You can use the command phpinfo() to dump your configuration. Likely, as others have stated you need to increase the upload size and execution time.
These can be modified through a .htaccess file.
php_value upload_max_filesize 20M
php_value post_max_size 20M
php_value max_execution_time 200
php_value max_input_time 200
Just as a warning: Your upload handling script will make it utterly trivial to completely subvert your server:
You blindly trust that the $_FILES[...]['type'] value is correctly set - this value is completely under the user's control, and they can stuff in "image/jpeg" and upload any type of file they want
You blindly trust that the $_FILES[...]['filename'] value is correctly set - again, this value is completely under the user's control, and they can stuff in "hackme.php" if they want to
You blindly write the file to your photoalbum directory, but don't check if the user-supplied filename contains pathing data
So, what happens if someone uploads the following file:
$_FILES['uploadfile0']['type'] = 'image/gif';
$_FILES['uploadfile0']['filename'] = '../pwn_me.php';
You've now happily put a user-provided PHP script ONTO YOUR WEBSERVER and they can now do anything they want.
On top of that, your database queries blindly insert the same data into the queries, leaving you wide open to SQL injection attacks.

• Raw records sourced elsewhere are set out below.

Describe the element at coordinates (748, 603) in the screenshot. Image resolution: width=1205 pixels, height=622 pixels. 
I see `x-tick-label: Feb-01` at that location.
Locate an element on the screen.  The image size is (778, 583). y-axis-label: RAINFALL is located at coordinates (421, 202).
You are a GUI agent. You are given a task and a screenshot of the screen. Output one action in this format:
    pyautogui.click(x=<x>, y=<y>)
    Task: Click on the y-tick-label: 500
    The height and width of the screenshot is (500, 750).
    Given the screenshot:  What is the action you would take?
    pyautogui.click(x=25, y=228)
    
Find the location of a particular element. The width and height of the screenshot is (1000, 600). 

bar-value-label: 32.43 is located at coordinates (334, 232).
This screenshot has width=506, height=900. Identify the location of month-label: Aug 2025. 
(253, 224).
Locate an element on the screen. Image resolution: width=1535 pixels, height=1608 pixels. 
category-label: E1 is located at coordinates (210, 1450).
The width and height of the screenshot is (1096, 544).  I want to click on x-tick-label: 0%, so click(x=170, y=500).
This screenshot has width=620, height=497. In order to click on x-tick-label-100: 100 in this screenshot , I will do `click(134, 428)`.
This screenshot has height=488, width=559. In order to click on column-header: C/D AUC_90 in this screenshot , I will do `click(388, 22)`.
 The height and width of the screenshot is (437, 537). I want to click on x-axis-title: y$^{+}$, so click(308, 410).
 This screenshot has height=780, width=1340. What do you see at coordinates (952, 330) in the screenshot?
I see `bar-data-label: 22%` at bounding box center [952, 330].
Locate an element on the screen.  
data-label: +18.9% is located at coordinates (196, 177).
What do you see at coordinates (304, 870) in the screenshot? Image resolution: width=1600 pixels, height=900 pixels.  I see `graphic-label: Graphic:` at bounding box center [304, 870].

As well, you don't check for filename collisions until AFTER you've moved the file. So, someone could upload a malicious script, but only do it once for that particular filename. Congratulations, you've implemented versioned attacks on your server. You'll have "pwn_me.php", "pwn_me2.php", "pwn_me3.php", "my_little_pwnme.php", and so on.